The filing “shows a series of serious and, I believe, willful breaches of disclosure and appropriation of assets that are — that should not have been undertaken by the trustee,” Drain said at the hearing. . “Sometimes some of these actions seem to me to rise to the level of fraud as well.”
Drain also sided with Benefit Street’s allegation that the hotel owners misused government assistance – PPP money and a Economic Disaster Loan.
“Very soon after receiving the PPP loan, more than half of the proceeds were not used to pay the payroll of the people who worked at the hotel, but again for insider purposes,” said Drain. “It’s dishonest to the government.”
Liechtenstein said all profits were used legally.
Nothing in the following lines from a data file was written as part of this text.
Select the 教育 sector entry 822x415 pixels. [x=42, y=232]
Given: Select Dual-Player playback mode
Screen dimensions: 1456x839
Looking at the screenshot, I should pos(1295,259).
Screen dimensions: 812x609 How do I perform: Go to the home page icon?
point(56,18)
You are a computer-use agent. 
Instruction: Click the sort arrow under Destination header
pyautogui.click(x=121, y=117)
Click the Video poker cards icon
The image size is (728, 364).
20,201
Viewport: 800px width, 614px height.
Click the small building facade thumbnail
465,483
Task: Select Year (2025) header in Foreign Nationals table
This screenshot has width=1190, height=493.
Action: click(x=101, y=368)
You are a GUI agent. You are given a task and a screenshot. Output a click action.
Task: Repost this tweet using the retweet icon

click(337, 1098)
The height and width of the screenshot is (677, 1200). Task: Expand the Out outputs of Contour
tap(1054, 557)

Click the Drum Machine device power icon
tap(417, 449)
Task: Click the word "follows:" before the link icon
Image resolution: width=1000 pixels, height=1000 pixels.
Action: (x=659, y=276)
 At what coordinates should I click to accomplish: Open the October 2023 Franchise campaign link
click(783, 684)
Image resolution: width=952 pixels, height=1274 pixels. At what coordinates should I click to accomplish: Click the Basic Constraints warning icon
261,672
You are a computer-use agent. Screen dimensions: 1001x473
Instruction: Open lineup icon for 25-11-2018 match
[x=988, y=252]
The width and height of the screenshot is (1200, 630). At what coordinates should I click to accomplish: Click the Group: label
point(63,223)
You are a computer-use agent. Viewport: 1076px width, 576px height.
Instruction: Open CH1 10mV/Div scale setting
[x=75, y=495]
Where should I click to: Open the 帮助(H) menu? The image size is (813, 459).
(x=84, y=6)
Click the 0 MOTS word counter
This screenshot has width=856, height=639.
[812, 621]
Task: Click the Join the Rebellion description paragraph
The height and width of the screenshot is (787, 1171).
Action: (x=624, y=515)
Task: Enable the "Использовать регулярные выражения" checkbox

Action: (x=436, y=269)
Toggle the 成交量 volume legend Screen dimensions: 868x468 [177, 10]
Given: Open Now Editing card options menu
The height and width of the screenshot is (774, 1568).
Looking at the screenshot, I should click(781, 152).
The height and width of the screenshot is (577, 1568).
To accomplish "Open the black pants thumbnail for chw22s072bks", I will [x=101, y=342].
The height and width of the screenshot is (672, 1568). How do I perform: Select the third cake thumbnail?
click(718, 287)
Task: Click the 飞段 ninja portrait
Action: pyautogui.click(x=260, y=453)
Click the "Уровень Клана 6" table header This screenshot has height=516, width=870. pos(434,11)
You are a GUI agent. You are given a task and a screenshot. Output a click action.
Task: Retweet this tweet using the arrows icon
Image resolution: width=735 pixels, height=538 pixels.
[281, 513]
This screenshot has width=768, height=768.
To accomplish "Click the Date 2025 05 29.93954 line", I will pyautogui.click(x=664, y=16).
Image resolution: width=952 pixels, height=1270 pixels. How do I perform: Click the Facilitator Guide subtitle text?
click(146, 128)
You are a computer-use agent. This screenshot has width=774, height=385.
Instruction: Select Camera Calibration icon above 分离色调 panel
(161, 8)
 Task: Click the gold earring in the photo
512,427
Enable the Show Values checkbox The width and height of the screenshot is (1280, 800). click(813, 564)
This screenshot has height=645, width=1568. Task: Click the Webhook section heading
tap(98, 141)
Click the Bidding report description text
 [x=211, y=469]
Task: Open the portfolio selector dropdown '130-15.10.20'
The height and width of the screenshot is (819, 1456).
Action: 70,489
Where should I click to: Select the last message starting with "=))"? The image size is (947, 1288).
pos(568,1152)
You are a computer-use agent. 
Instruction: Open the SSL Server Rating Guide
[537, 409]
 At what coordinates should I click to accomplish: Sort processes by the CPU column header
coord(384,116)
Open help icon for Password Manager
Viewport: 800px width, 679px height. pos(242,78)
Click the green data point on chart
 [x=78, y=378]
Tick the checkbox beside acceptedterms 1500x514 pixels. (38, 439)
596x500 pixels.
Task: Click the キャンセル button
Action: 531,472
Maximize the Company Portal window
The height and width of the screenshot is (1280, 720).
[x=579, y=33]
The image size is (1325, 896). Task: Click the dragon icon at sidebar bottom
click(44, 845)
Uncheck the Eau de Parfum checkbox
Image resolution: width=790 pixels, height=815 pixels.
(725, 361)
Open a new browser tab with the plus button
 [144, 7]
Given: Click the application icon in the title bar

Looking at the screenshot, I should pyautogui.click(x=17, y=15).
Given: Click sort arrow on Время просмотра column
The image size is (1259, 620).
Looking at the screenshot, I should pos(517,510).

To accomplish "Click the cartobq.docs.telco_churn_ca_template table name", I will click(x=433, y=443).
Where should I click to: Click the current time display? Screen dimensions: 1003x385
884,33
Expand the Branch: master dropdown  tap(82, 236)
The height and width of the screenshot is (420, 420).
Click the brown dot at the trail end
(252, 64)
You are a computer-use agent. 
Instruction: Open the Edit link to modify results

“With respect to the PPP, we respectfully disagree with the Court’s statements,” he said in an email. “The management company took out a PPP loan and used it for the purposes intended by the program – to keep its team employed during the challenges of Covid.”
Drain cited numerous reasons for appointing the trustee, including the debtor’s creation of “after-the-fact documents to increase his influence or to strengthen his legal position.”
The judge, however, reiterated to the trustee that the hotel was not “in liquidation mode” and that the trustee should concentrate on its operation. (Rooms were available on weekends from $280 a night.) Bankruptcy is still pending, but the chances of Moskovits and Lichtenstein regaining control of the business appear slim.
Heritage Equity Partners of Moskovits became a leading developer in Williamsburg after the Great Recession. But they got into trouble with creditors just before the pandemic shut down the city’s hospitality industry. Some have sought to seize on heritage projects, pointing to missed payments. In turn, Moskovits and Lichteinstein bankrupted properties to protect them from seizure.
Like other New York developers who have encountered legal problems, Moskovits has turned its attention to Miami. His company recently purchased a site in the Edgewater neighborhood with plans to build an 18-story rental.
Attorneys for Benefit Street did not return a request for comment, nor did Douglas Spelfogel, the debtor entity attorney for Moskovitz and Lichtenstein.